I need to get a plot of a Lorentz curve of a cumulative variable as a function of the number of observations. I want both axes to be displayed on a percentage basis (e.g. say observations are the number of buyers and the y variable is the amount they bought, buyers are already ranked in descending order, I want to get the plot that says "The top 10% buyers purchased 90% of the total bought"). My dataset is a couple million observations.
What is the best way to do this? Sub-questions:
If I need to add two variables for the quantiles of total observations and total $ bought (so as to use them to plot), what is the object that returns the row number? I tried:
user_quantile <- row(df)/nrow(df)
but I get a matrix of identical columns (user_quantile.1, user_quantile.2) of which I only need one column.
Is there instead any way to skip adding percentages as variables and only have them for axes values?
The plot has way to many points than I need to get the line.
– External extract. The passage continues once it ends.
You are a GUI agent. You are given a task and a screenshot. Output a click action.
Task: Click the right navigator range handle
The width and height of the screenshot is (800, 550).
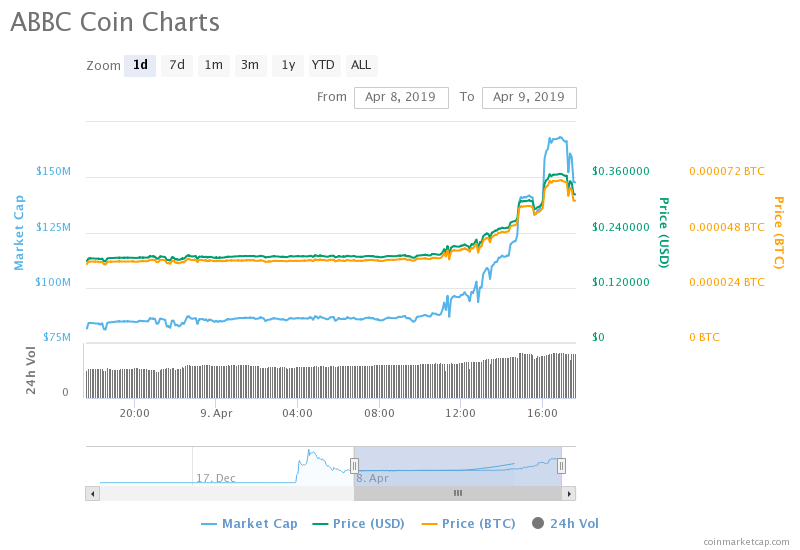coord(561,466)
What is the best approach to minimize the computational effort and get a nice graph?
Thanks.
You may want to acquaint yourself with the excellent RSeek search engine for R content. One quick query for Lorentz curve (and Lorenz curve) lead to these packages:
ineq: Measuring inequality, concentration, and poverty
reldist: Relative Distribution Methods
GeoXp: Interactive exploratory spatial data analysis
lawstat: An R package for biostatistics, public policy and law
all of which seem to supply a Lorenz curve function.
In order to get the plot done you need first to arrange the raw data.
1) You can use the cut2() function from the Hmisc package to cut the data in quantiles. Check the documentation, it's not hard. It's similar to the cut() from the base package.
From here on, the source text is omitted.